La vie, ici, est faite pour la plus grande gloire du Corps

Il y aurait, là-bas, à l’autre bout du monde, une île. Elle s’appelle W.

Elle est orientée d’est en ouest ; dans sa plus grande longueur, elle mesure environ quatorze kilomètres. Sa configuration générale affecte la forme d’un crâne de mouton dont la mâchoire inférieure aurait été passablement disloquée.

Le voyageur égaré, le naufrage volontaire ou malheureux, l’explorateur hardi que la fatalité, l’esprit d’aventure ou la poursuite d’une quelconque chimère auraient jetés au milieu de cette poussière d’îles qui longe la pointe disloquée du continent sud-américain, n’auraient qu’une chance misérable d’aborder à W. Aucun point de débarquement naturel ne s’offre en effet sur la côte, mais des bas-fonds que des récifs à fleur d’eau rendent extrêmement dangereux, des falaises de basalte, abruptes, rectilignes et sans failles, ou encore, à l’ouest, dans la région correspondant à l’ occiput du mouton, des marécages pestilentiels.

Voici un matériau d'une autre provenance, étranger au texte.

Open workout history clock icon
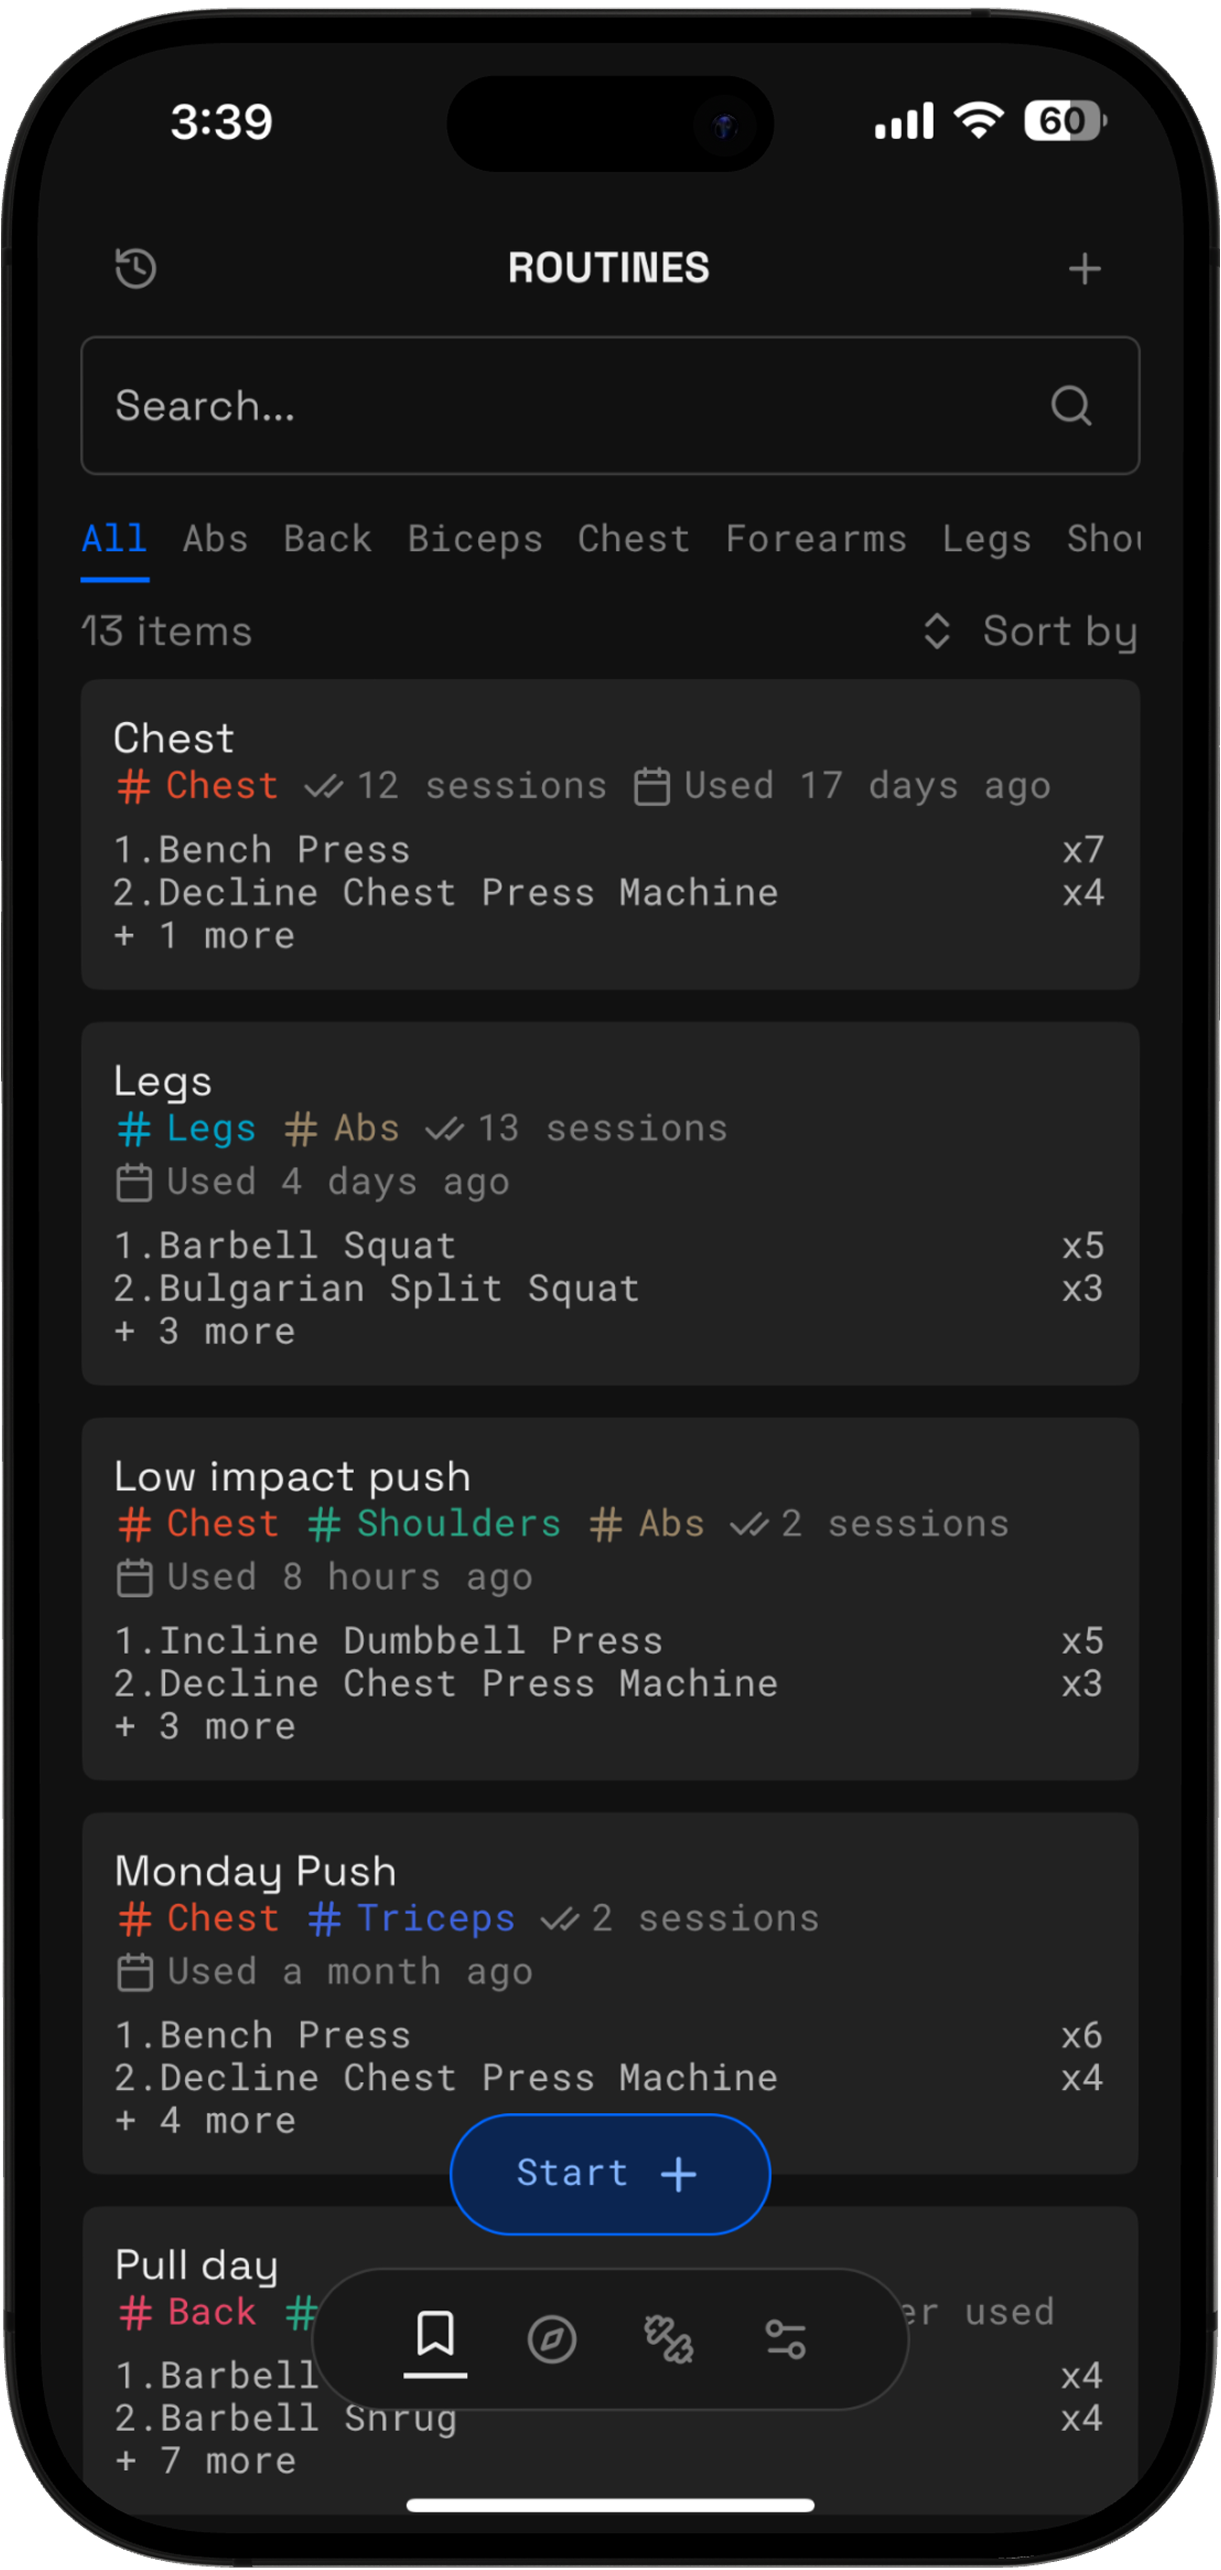Screen dimensions: 1221x2570 click(136, 268)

Ces marécages sont nourris par deux rivières d’eau chaude, respectivement appelées l’Omègue et le Chalde dont les détours presque parallèles déterminent sur un court trajet, dans la portion la plus centrale de l’île, une micromésopotamie fertile et verdoyante. La nature profondément hostile du monde alentour, le relief tourmenté, le sol aride, le paysage constamment glacial et brumeux, rendent encore plus merveilleuse la campagne fraîche et joyeuse qui s’offre alors à la vue : non plus la lande désertique balayée par les vents sauvages de l’Antarctique, non plus les escarpements déchiquetés, non plus les maigres algues que survolent sans cesse des millions d’oiseaux marins, mais des vallonnements doux couronnés de boqueteaux de chênes et de platanes, des chemins poudreux bordés d’entassements de pierres sèches ou de hautes haies de mûres, de grands champs de myrtilles, de navets, de maïs, de patates douces.

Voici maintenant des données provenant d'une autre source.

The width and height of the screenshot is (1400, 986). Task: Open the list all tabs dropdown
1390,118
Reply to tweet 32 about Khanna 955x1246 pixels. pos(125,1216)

En dépit de cette clémence remarquable, ni les Fuégiens ni les Patagons ne s’implantèrent sur W. Quand le groupe de colons dont les descendants forment aujourd’hui la population entière de l’île s’y établit à la fin du XIXe siècle, W était une île absolument déserte, comme le sont encore la plupart des îles de la région ; la brume, les récifs, les marais avaient interdit son approche ; explorateurs et géographes n’avaient pas achevé, ou, plus souvent encore, n’avaient même pas entrepris la reconnaissance de son tracé et sur la plupart des cartes, W n’apparaissait pas ou n’était qu’une tache vague et , sans nom dont les contours imprécis divisaient à peine la mer et la terre.

La tradition fait remonter à un nommé Wilson la fondation et le nom même de l’île. Sur ce point de départ unanime, de nombreuses variantes ont été avancées. Dans l’une, par exemple, Wilson est un gardien de phare dont la négligence aurait été responsable d’une effroyable catastrophe ; dans une autre, c’est le chef d’un groupe de convicts qui se seraient mutinés lors d’un transport en Australie ; dans une autre encore, c’est un Nemo dégoûté du monde et rêvant de bâtir une Cité idéale. Une quatrième variation, assez proche de la précédente, mais significativement différente, fait de Wilson un champion (d’autres disent un entraîneur) qui, exalté par l’entreprise olympique, mais désespéré par les difficultés que rencontrait alors Pierre de Coubertin et persuadé que l’idéal olympique ne pourrait qu’être bafoué, sali, détourné au profit de marchandages sordides, soumis aux pires compromissions par ceux-là mêmes qui prétendraient le servir, résolut de tout mettre en oeuvre pour fonder, à l’abri des querelles chauvines et des manipulations idéologiques, une nouvelle Olympie.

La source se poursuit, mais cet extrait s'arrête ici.